Richard Sulpizio’s longtime association with Qualcomm Inc., where he’s held leadership positions for most of the past two decades, has made him a wealthy man. The Rich Register estimates his net worth this year at $75 million, ranking him No. 20 on the San Diego Business Journal’s Wealthiest list. That’s up from an estimated net worth of $70 million in 2009.

Sulpizio, 61, joined chipmaker giant Qualcomm in May 1991 as vice president of information systems, and was quickly promoted to senior vice president in September of the same year. In addition to stints as president and chief operating officer of the company, Sulpizio was put in charge of Qualcomm subsidiary MediaFlo USA Inc., chartered with bringing multimedia services to the wireless industry.

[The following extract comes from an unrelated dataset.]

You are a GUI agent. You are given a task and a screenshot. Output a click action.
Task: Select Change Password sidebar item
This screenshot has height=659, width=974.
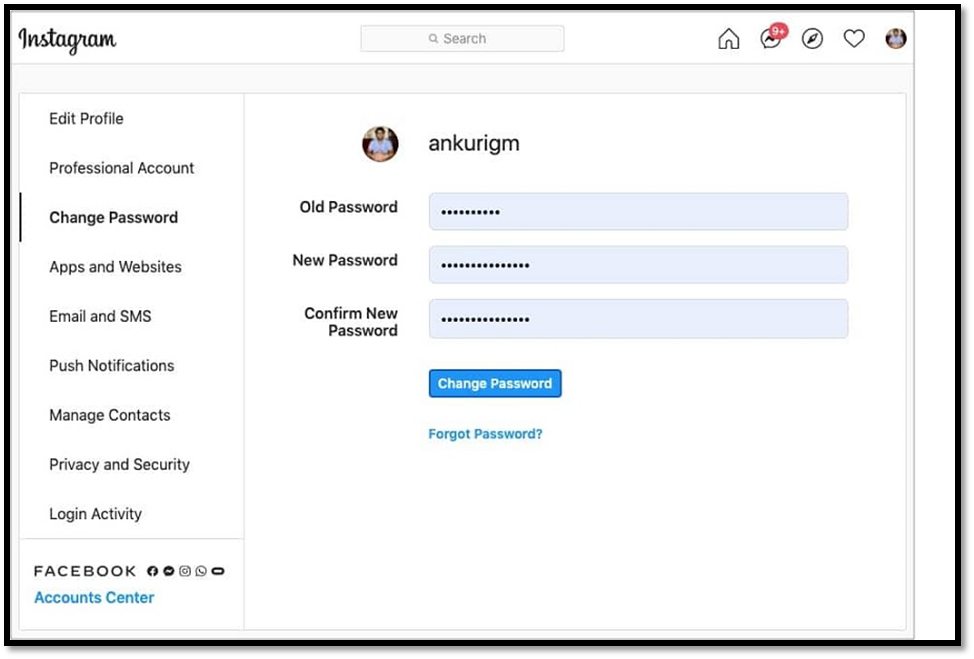[x=113, y=218]
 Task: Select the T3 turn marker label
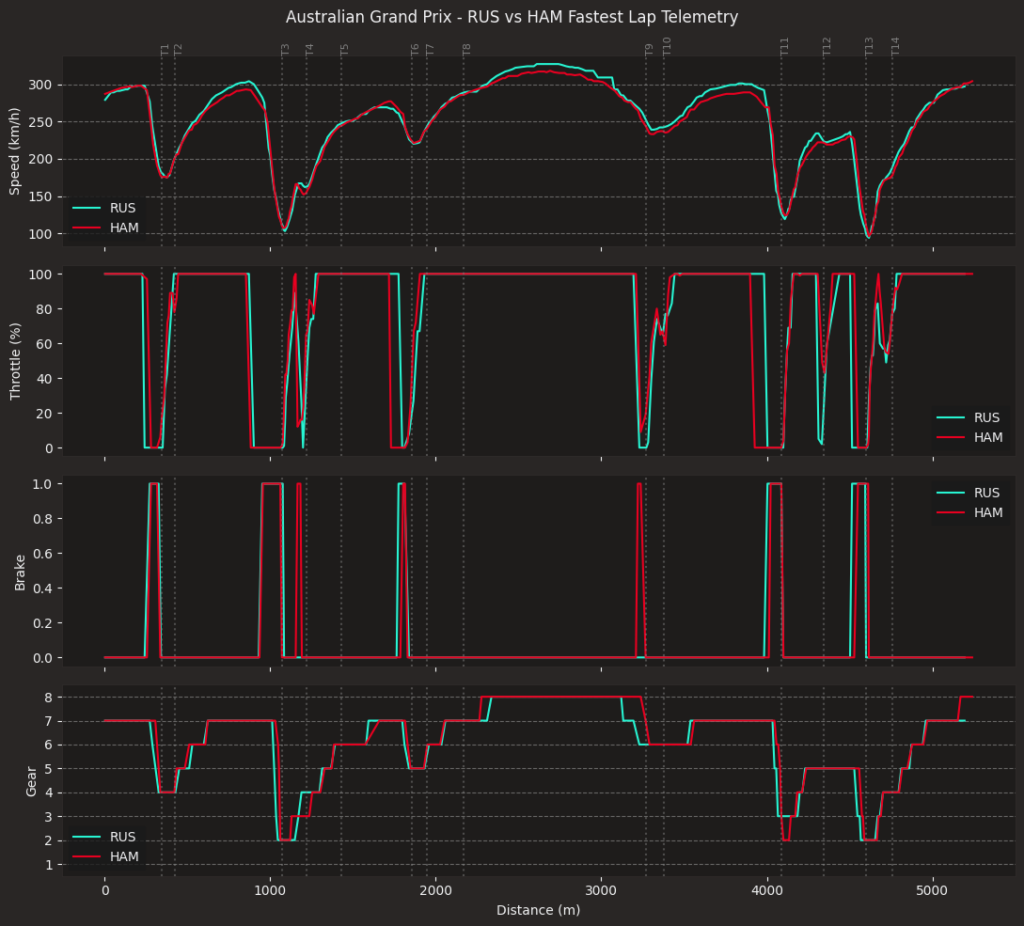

Currently, he serves as president and CEO of Qualcomm Enterprise Services, a division responsible for mobile communications and services to the transportation industry.

Before joining Qualcomm, Sulpizio worked for computer and electronics company Unisys Corp. and for engineering and construction company Fluor Corp.

Since 2005, Sulpizio has served as a director of ResMed Corp., a manufacturer of medical equipment for the treatment of sleep-disordered breathing and other respiratory problems. He has also served as a director of CA Inc., formerly Computer Associates Inc., an information management software company.

Sulpizio and his wife, Maria, known as Gaby, conduct philanthropy through The Magali Foundation in La Jolla. The couple provided a leadership gift of $10 million to UC San Diego in 2005 to support the construction of a cardiovascular patient care and clinical research facility, which opened in December 2010 as the Sulpizio Family Cardiovascular Center.

The state-of-the-art center unifies ambulatory, clinical and inpatient heart and stroke care in one location. The couple also gave $1 million to the Arc of San Diego in 2006 to assist with renovating its facilities that help people with disabilities.

Sulpizio holds a B.A. degree from Cal State Los Angeles and an M.S. in systems management from the University of Southern California.